Chronique

Circé

Alcali

Arthur Delaleu (g), Alix Beucher (g), Léa Ciechelski (s), Nicolas Zentz (cb), Florentin Hay (dms) + Paul Cadier (ts)

Label / Distribution : Capsul Records

Ce jeune quintet tourangeau qui se revendique de Paul Motian ou Jakob Bro pour leur approche rêveuse - tout en faisant penser à Bill Frisell pour l’omniprésence des guitares et le déploiement d’un univers ouaté où l’espace tient une part importante - livre ici son premier disque.
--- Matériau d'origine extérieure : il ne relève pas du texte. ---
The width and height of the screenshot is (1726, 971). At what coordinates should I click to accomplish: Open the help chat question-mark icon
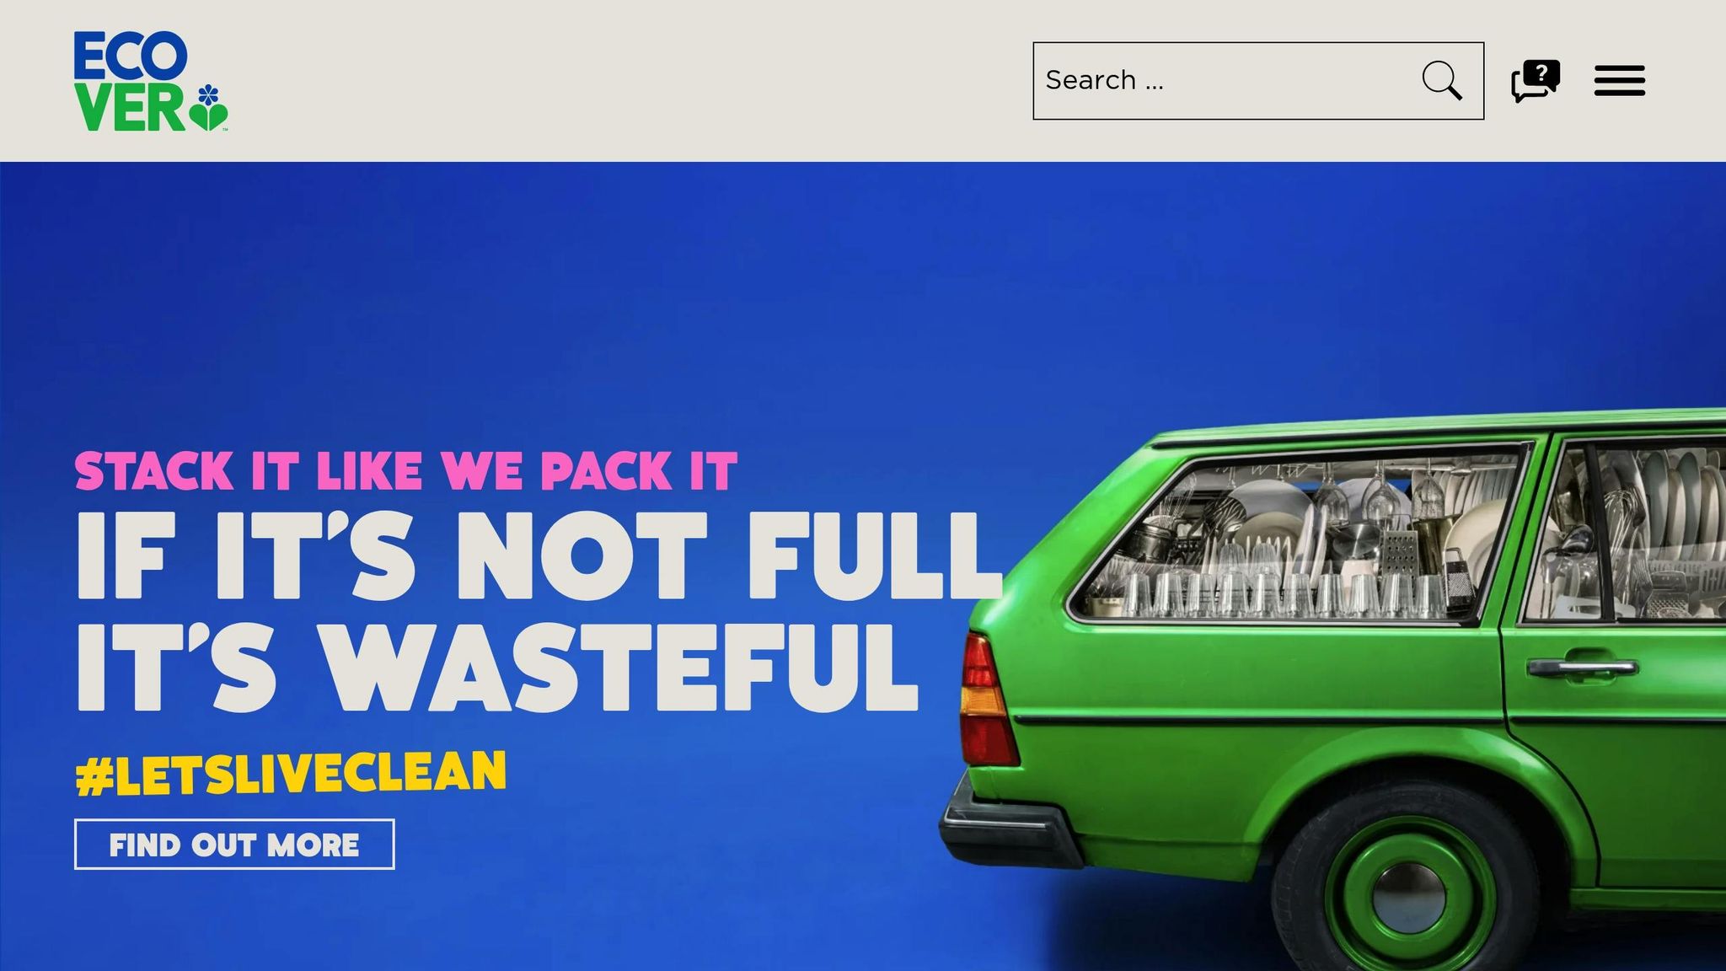(x=1536, y=81)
En se donnant le nom d’une magicienne rencontrée dans l’Odyssée d’Homère, qui se joue des marins en les hypnotisant avec les plantes dont elle connaît les pouvoir, le groupe fait le choix de climats enchanteurs propices à la rêverie et aux métamorphoses de l’imagination.

Les guitares de Arthur Delaleu et de Alix Beucher gardent un son clair où les cordes sont pleinement perceptibles, légèrement transformées par des effets nimbés de réverbération ou d’échos, et tissent des atmosphères délicates et sans heurt. Aucune violence dans leurs propositions : les guitaristes se complètent et font même le choix d’annuler leur individualité au bénéfice d’un halo commun animé par une délicate section rythmique aussi discrète que délicatement pulsatile.

La batterie de Florentin Hay évoque effectivement le jeu désaxé de Motian tandis que la basse plus solide de Nicolas Sentz est garante d’un sillon droit qu’elle creuse en laissant échapper quelques variations mélodiques. Parfaitement mobiles l’un vis-à-vis de l’autre, tous deux s’associent subtilement pour alimenter un jeu collectif encadré par le tapis des guitares et enlevé par le saxophone onirique de Léa Ciechelski. Avec beaucoup de douceur, elle apporte une incarnation supplémentaire à des compositions qui oscillent toujours entre mélancolie et un état d’immobilité hypnotique où il fait bon rester.

La présence du saxophoniste Paul Cadier, sur trois titres, permet des interactions à la houle légère - particulièrement sur Firework qui, par son chant intérieur et sa construction paisiblement ascensionnelle, constitue un des moments forts du disque. Sans verser dans des compositions émollientes, Circé trouve toujours le moyen de donner une inflexion harmonique inattendue, un évocation mélodique qui active une lointaine réminiscence, aussitôt estompée, et nous entraîne dans les limbes que n’aurait pas reniées la sorcière, ou déesse, dont le groupe emprunte le nom.